● **FRAGMENTO DEL TEXTO**:
__________________________________________________
A partir de 600 sujetos
experimentales y 500 controles, se observó que, en el seguimiento, fallecían
128 por cáncer y 176 por cardiopatía del grupo control, mientras que fallecían 27
por cáncer y 47 por cardiopatía del grupo experimental.
Por tanto, el efecto
profiláctico de esa casi informal terapia psicológica resultó apabullante. Los
psicólogos daban palmas con las orejas. Los médicos se ponían más nerviosos que
los asistentes al bautizo de un Gremlin.
Un problema que señala
Coyne es que el encargado de aplicar esa terapia semi-informal fue exclusivamente
el propio Grossarth Maticek, lo que hubiera producido una demencial carga de
trabajo. Y añade que la perspectiva original del investigador croata era claramente
psicoanalítica, mientras que es de sobra conocido que Eysenck aborrecía
cualquier cosa relacionada con Freud y sus secuaces.
Cuando comienza su
colaboración, los datos se ‘reorganizan’ para demostrar que la terapia
psicoanalítica posee un efecto dañino sobre el cáncer y la cardiopatía. Se
modifica el lenguaje usado en la terapia para eliminar la jerga psicoanalítica
y darle un tinte cognitivo-conductual.
Según parece, los datos
recopilados por Grossarth Maticek no se registraron sino que se fabricaron y
Eysenck se subió al carro porque el mensaje le atrajo. Sin embargo, no había
realmente nada en ellos que llevara a la conclusión de que los factores
psicológicos se asociaban a la salud física del modo en el que asumía el
tratamiento psicológico aplicado.
Coyne hurga en la herida
señalando que Eysenck había defendido de modo beligerante que la terapia psicológica
era tan efectiva como la recuperación espontánea y que modificar la
personalidad era una tarea que rayaba lo imposible. Sin embargo, al pasar los
datos del croata por la batidora aceptó sin rechistar que una simple terapia
breve podía cambiar el tipo de personalidad que aumentaba el riesgo de fallecer
por cáncer o por cardiopatía.
__________________________________________________
● **MATERIAL DE PARTIDA**:
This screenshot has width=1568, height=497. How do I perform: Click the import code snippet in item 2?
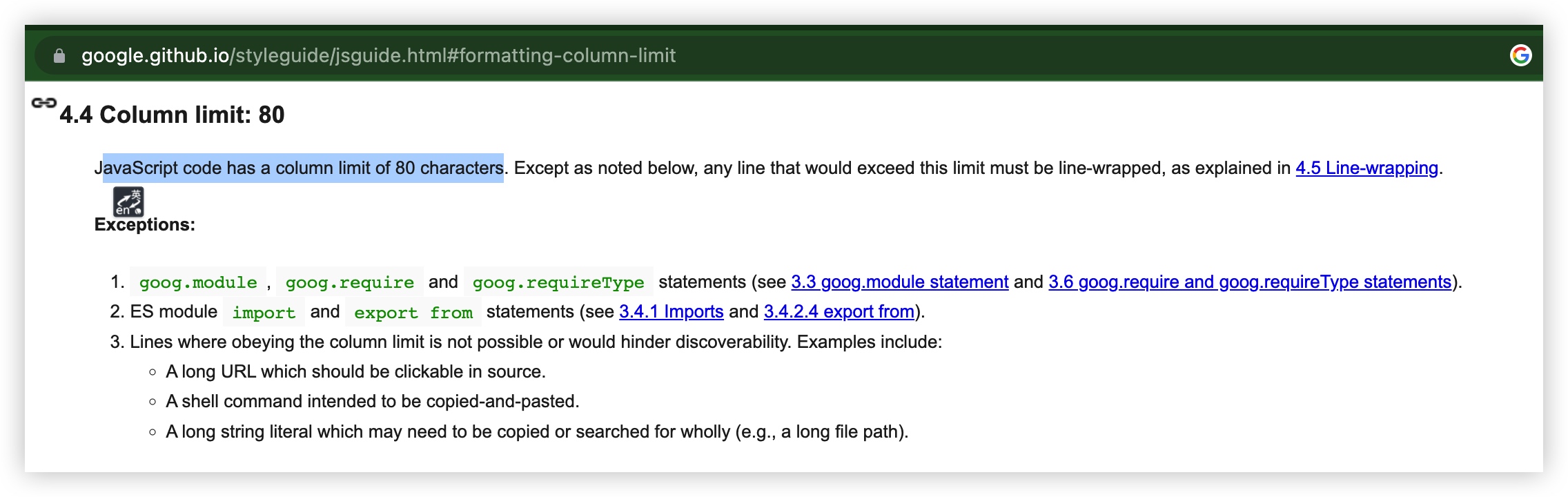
__________________________________________________
● **EJERCICIOS**:
A: Responde según el fragmento:
(i) ¿Cuántos sujetos del grupo control fallecieron por cáncer durante el seguimiento?
(ii) Según Coyne, ¿quién fue el único encargado de aplicar la terapia semi-informal?
(iii) ¿Qué había defendido Eysenck acerca de la eficacia de la terapia psicológica?
B: Devuelve sin cambios el pasaje del fragmento que comienza con "A partir de" y sigue hasta "y sus secuaces.".

● **SOLUCIONES**:
A:
(i) 128.
(ii) El propio Grossarth Maticek.
(iii) Que era tan efectiva como la recuperación espontánea.

B:
A partir de 600 sujetos
experimentales y 500 controles, se observó que, en el seguimiento, fallecían
128 por cáncer y 176 por cardiopatía del grupo control, mientras que fallecían 27
por cáncer y 47 por cardiopatía del grupo experimental.
Por tanto, el efecto
profiláctico de esa casi informal terapia psicológica resultó apabullante. Los
psicólogos daban palmas con las orejas. Los médicos se ponían más nerviosos que
los asistentes al bautizo de un Gremlin.
Un problema que señala
Coyne es que el encargado de aplicar esa terapia semi-informal fue exclusivamente
el propio Grossarth Maticek, lo que hubiera producido una demencial carga de
trabajo. Y añade que la perspectiva original del investigador croata era claramente
psicoanalítica, mientras que es de sobra conocido que Eysenck aborrecía
cualquier cosa relacionada con Freud y sus secuaces.